Melissa Richards Jrn 340

Assignments and other posts

Into the Minds of Photojournalists: Robert Caplin vs Tewfic El-Sawy

on September 21, 2012

For the past week, I have followed two photojournalism blogs. The first blog is by Robert Caplin, which focuses on documentary and event photography. He is based in Manhattan, NY. The other blog I followed is the Travel Photographer. This is a travel and documentary photography blog, published by Tewfic El-Sawy. He is also based in New York City.

According to our book, Journalism Next, by Mark Briggs, there are several qualities a good blog should live by. Both blogs contain many of those qualities.

Caplin has a creative way of wording his headlines. They tend to pull the reader in to the rest of the story. For example, one post is called, “Bad, Icky, Nasty, Creepy Elmo. Parents Beware!” This, as you can tell, is about a creepy Elmo of some sort. It is about a man who used to run a pornography website, who is now dressing up like Elmo for children in Central Park. I know, it’s gross, but it was definitely an interesting story to read.

El-Sawy, on the other hand, does not have the most informative headlines. This is one of his blog’s weaknesses. He tends to post his location, and the day he is there, in his titles. For example, he has a blog post called, “In Hue….Day Two.”

Caplin tends to keep his blog posts at about 350 words. This is a perfect length, because it is short enough to keep interest, and long enough to be informative.

El-Sawy keeps his posts pretty short, at about 200 words. What he says, though, is very interesting. He really paints the story of his day. Something else that I feel makes this length okay, are his photos. They are so beautiful and interesting, that they tell the stories themselves.

Both photojournalist’s blogs link to other blogs and stories. This is great, because it lets the reader further read into a topic or story. Both blogs do this in different ways. Caplin tends to link to other articles or blogs from within his articles. This is good, because it lets the reader research different topics as they come up. El-Sawy does not link within his articles. Instead, he has a panel on the right side, which lists different blogs and websites.

An important part of a successful blog is the comments. When a writer receives critiques or compliments on their blog, it can further progress said blog.

Caplin’s blog allows Facebook comments, while El-Sawy’s does not allow any. While El-Sawy does not allow comments, he does not seem to comment on other blogs either. Caplin, on the other hand, does not reply to comments often. The only time I saw him reply, was to someone who did not agree with the Elmo post.


Both blogs are still active. El-Sawy posts more often than Caplin, at about once a day. Caplin only posts about once a month. What he does post, is very interesting. Something else I have noticed, is that Caplin’s Twitter is updated several times a day, with feature photos.

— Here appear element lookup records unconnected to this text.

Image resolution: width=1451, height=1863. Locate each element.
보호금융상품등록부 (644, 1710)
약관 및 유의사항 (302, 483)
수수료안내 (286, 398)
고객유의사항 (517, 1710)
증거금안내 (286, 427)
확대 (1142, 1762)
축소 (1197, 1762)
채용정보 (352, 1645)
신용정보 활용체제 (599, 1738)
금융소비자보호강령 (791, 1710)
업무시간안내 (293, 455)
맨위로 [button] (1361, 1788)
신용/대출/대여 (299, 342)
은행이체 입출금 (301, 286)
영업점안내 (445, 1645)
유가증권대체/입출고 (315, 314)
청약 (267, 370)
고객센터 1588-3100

These are both great blogs. I would love to have something similar one day. The biggest thing I would do differently is the way comments are monitored. I would not only allow comments, but try to reply as often as I could.

Something I would like to leave you with, is a post by El-Sawy. The first photo on that post is stunning to me. If you have a chance, check out some of the photos on his blog. They can take you on an amazing adventure.


One response to “Into the Minds of Photojournalists: Robert Caplin vs Tewfic El-Sawy

  1. missannie says:

    I like how you tell the stories to the photojournalists’ different stories, however, I wanted to see the picture myself to know what you are talking about. You could probably add some of the photos to your text with a photo credit underneath it. I checked out the two photo blogs and they are pretty amazing!